We have not encountered any literature data on the use of CNR levels in the separation of malignant and benign breast lesions. According to the results of our study, CNR is a contributory diagnostic finding, and is a criterion that should be taken into consideration in addition to evident increases in malignant lesions, contrast curves, and types of contrast enhancement (rim-like, heterogeneous, homogeneous), and lesion evaluation.

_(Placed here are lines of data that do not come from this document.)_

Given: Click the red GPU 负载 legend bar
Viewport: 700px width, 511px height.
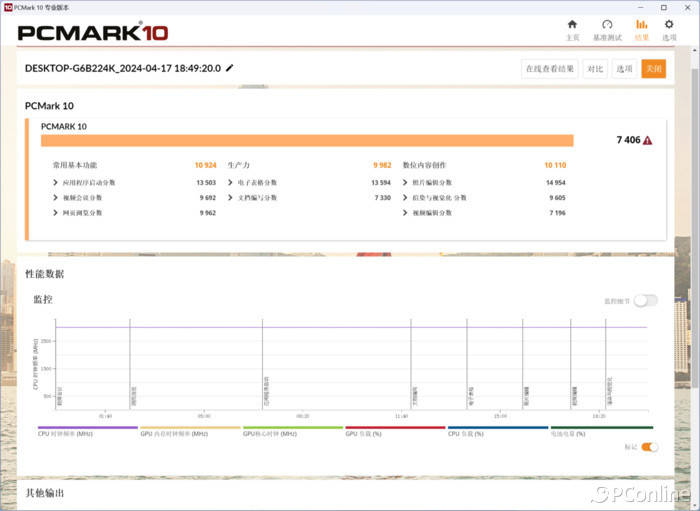Looking at the screenshot, I should 394,427.
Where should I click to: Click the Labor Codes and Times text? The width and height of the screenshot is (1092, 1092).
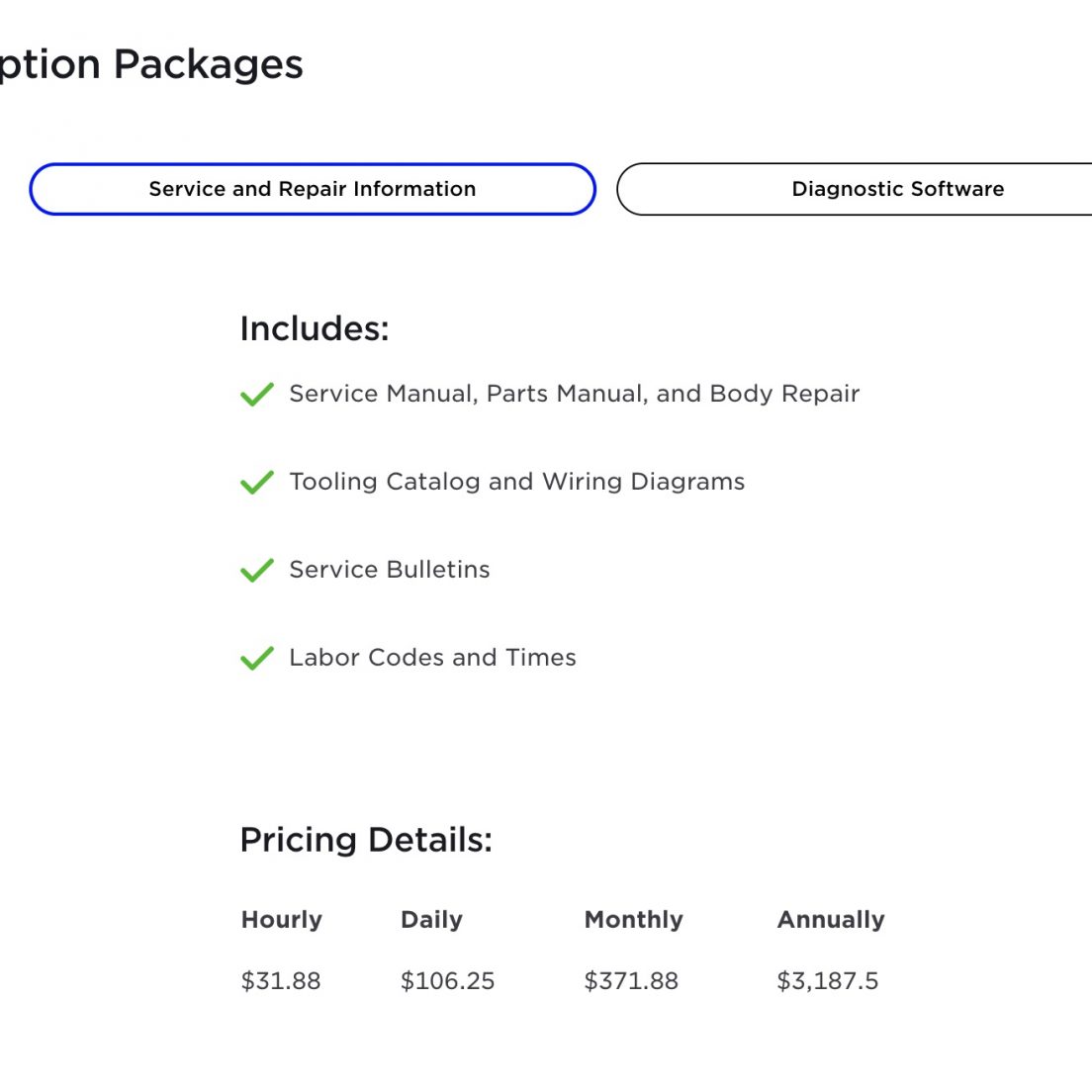coord(432,657)
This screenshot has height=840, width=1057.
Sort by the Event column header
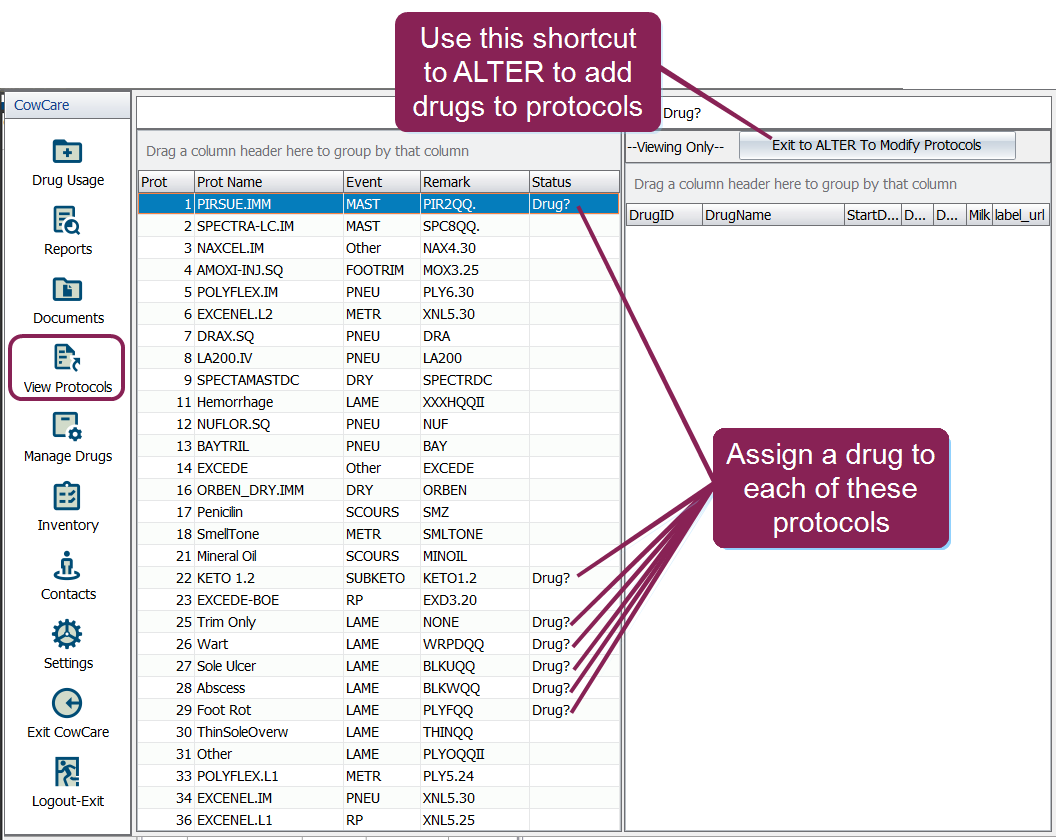pyautogui.click(x=379, y=182)
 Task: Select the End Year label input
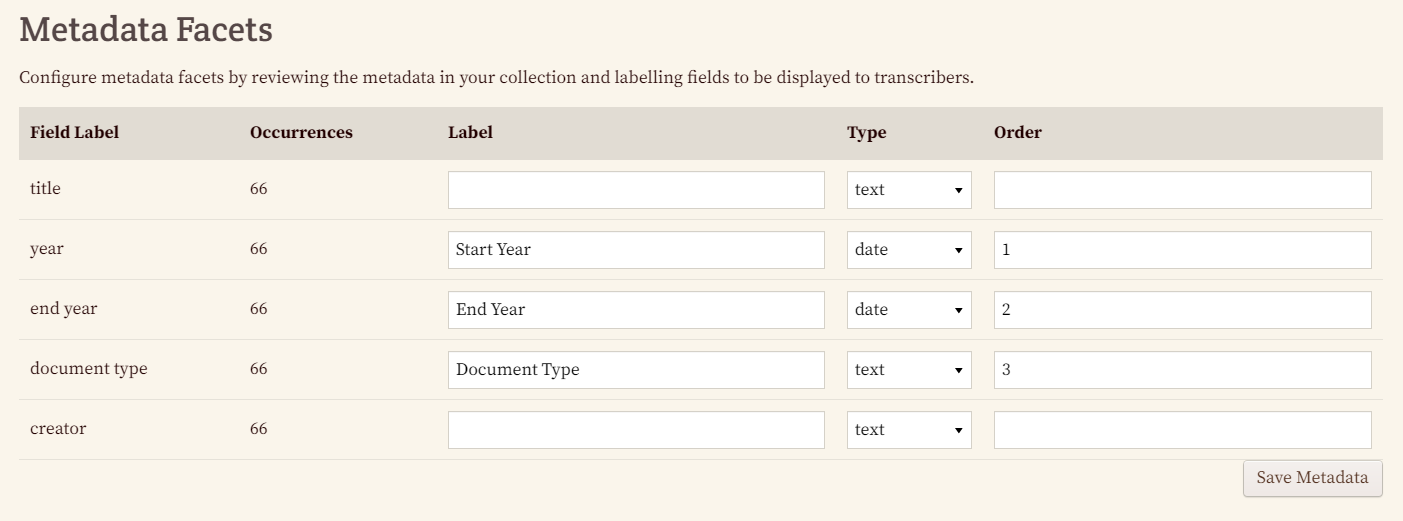coord(636,310)
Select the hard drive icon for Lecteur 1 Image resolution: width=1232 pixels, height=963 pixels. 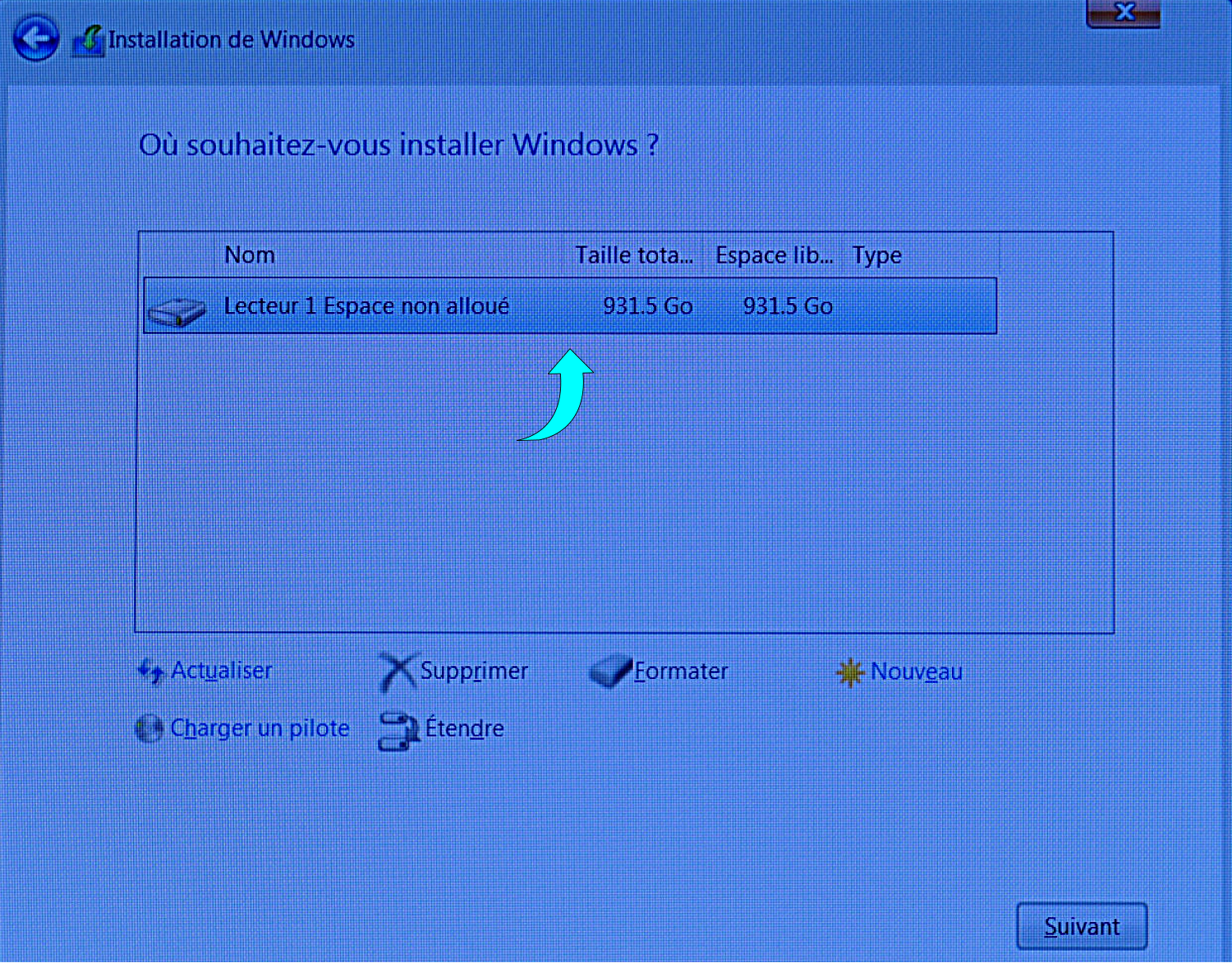(177, 311)
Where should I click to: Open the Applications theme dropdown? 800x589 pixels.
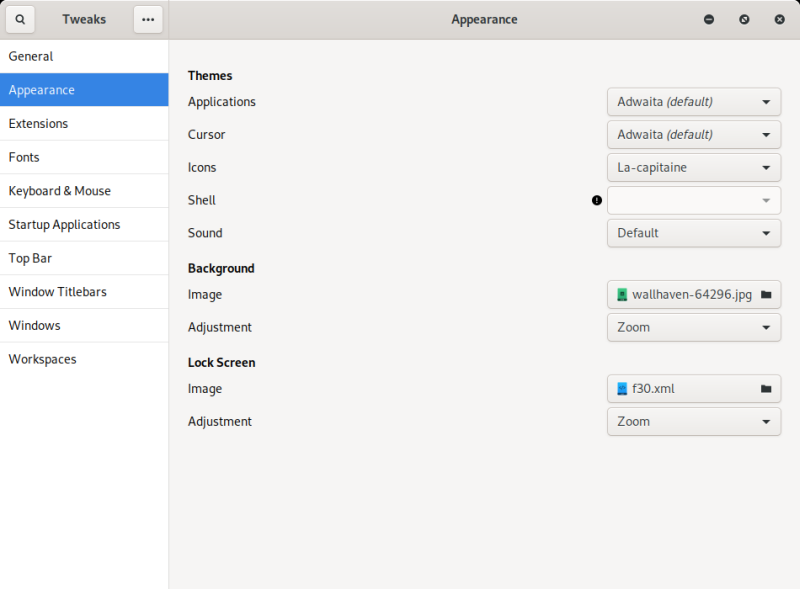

Gadovist indicates increased vascularity in cancerous breast in MRI; and is an effective contrast material in defining whether lesions in cancer cases with susceptible morphology and contrast enhancement dynamics are malignant or benign. Due to the angiographic impact of high dosage, we obtained high-quality vascular images in MIP MRI. High doses of contrast material may enable the detection of tumor tissue in situ by revealing neoangiogenesis surrounding cancer focal points at an early stage, especially when tumor tissue cannot be clearly identified [20]. In our study, we observed that high doses significantly affected this parameter.

Conclusions

Gadovist is a sensitive contrast material that can be used with increased sensitivity levels in contrast curves, morphological evaluation and in evaluating increased vascularity. However, it may result in increased possibility of false positive levels by reducing specificity. Increased CNR in malignant lesions and indications of increased vascularity provide diagnostic contribution. In addition, in order to minimize false positive results, reduce costs and perform breast MRI by administering a lower dose of contrast material to the patient, we need to evaluate if the same effects can be observed with lower doses of Gadovist (0.1 mL/kg). Moreover, increased CNR levels in malignant lesions are a finding that can be utilized in breast MRI; however, this should also be validated with studies on different contrast materials in a wider series.